MinHash LSH is approximate. At num_perm=128 you get variance in the similarity estimate, so a borderline pair near your threshold might flip between runs. If you need determinism, bump num_perm to 256 and eat the memory cost.

Character 5-grams catch surface paraphrase. They do not catch semantic duplicates that share zero substrings, like a ticket translated into Spanish. For that you need embedding-based dedup, which is slower and brings its own threshold-tuning headache. We accepted the gap because our tickets are English and templated.

Dedup also shrinks your eval set. We went from 4,000 to 3,753 rows. Smaller eval means wider confidence intervals. There's no free lunch: you trade a contaminated big set for a clean smaller one, and the clean smaller one is the only one worth trusting.

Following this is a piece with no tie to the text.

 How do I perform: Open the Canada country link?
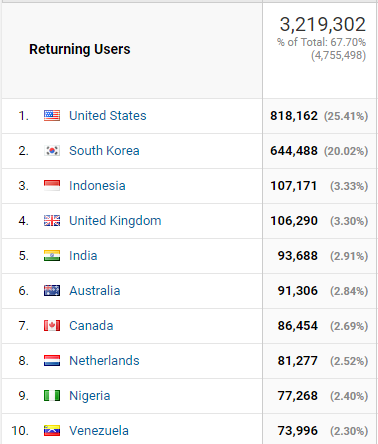coord(91,326)
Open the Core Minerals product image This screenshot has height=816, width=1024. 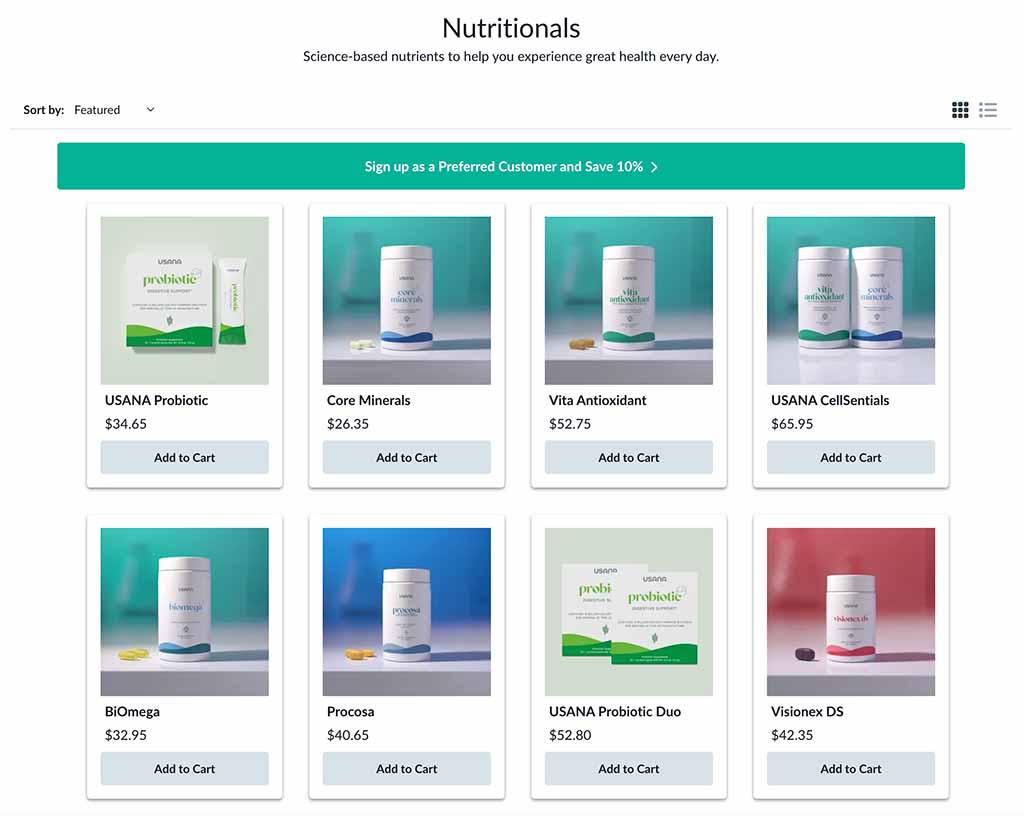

Last caveat. This only fixes train-eval leakage. If your eval set itself is unrepresentative of production traffic, dedup won't tell you. That's a different audit.

What we changed in the pipeline

Dedup now runs before every train-eval split, not after. The split script refuses to write an eval set if more than 0.5% of rows have a training near-duplicate above 0.7. It's a CI gate. Cheap to run, about 90 seconds on 94k documents, and it has already blocked two contaminated splits since.

The model was never the problem here. A clean eval set was.